Among the seven are 400-year-old Japanese restaurant Hyotei and the chief eatery in Arashiyama of Kyoto Kitcho, also a Japanese restaurant, both in Kyoto, as well as French restaurant hajime in Osaka.
The Michelin guide for Kyoto and Osaka, which will hit the stands Friday, awarded five-level ratings not only to restaurants but also to Japanese-style "ryokan" inns.
The guide gave a top rating to Kyoto's Hiiragiya Ryokan, famed for accommodating literary masters including Nobel prizewinner Yasunari Kawabata.
Michelin said it gave two-star ratings to 25 restaurants and ryokan inns and one-star ratings to 118 in Kyoto and Osaka.
A total of 150 restaurants and accommodation spots were given ratings of one star or above -- 85 in Kyoto and 65 in Osaka. Japanese restaurants accounted for 97 percent of those in Kyoto and 82 percent in Osaka.

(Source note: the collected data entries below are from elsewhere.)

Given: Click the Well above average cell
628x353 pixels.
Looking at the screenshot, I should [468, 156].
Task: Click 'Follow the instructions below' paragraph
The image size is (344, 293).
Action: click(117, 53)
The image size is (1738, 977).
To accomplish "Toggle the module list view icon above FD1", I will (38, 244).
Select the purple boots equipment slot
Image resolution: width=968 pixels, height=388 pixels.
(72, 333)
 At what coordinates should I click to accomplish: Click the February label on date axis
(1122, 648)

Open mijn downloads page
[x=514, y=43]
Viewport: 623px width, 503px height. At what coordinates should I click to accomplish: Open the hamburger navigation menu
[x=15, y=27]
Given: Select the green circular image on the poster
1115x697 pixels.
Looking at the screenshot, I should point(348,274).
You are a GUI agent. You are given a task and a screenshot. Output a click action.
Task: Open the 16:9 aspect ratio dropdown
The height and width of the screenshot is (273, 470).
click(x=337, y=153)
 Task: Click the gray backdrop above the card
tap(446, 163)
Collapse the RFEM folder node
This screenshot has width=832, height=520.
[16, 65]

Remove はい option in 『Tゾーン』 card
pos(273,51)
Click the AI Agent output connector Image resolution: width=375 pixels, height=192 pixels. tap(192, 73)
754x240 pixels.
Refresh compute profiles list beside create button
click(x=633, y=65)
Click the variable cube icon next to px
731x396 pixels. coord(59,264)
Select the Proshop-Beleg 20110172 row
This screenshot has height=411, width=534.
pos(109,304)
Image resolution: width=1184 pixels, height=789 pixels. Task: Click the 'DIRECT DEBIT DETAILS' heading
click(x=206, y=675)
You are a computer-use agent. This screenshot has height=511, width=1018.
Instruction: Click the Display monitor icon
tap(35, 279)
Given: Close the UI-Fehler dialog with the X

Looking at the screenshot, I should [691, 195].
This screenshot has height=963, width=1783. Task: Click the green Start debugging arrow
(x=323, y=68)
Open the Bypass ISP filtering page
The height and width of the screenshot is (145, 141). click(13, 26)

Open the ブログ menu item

Michelin guide director Jean-Luc Naret said the guidebook shows the richness of food in Kyoto and Osaka as it covers a variety of cuisines ranging from traditional Japanese "kaiseki" to sushi, "soba" buckwheat noodles, "oden" hotchpotch, "kushiage" fried and skewered food, and dishes at "izakaya" Japanese-style pubs.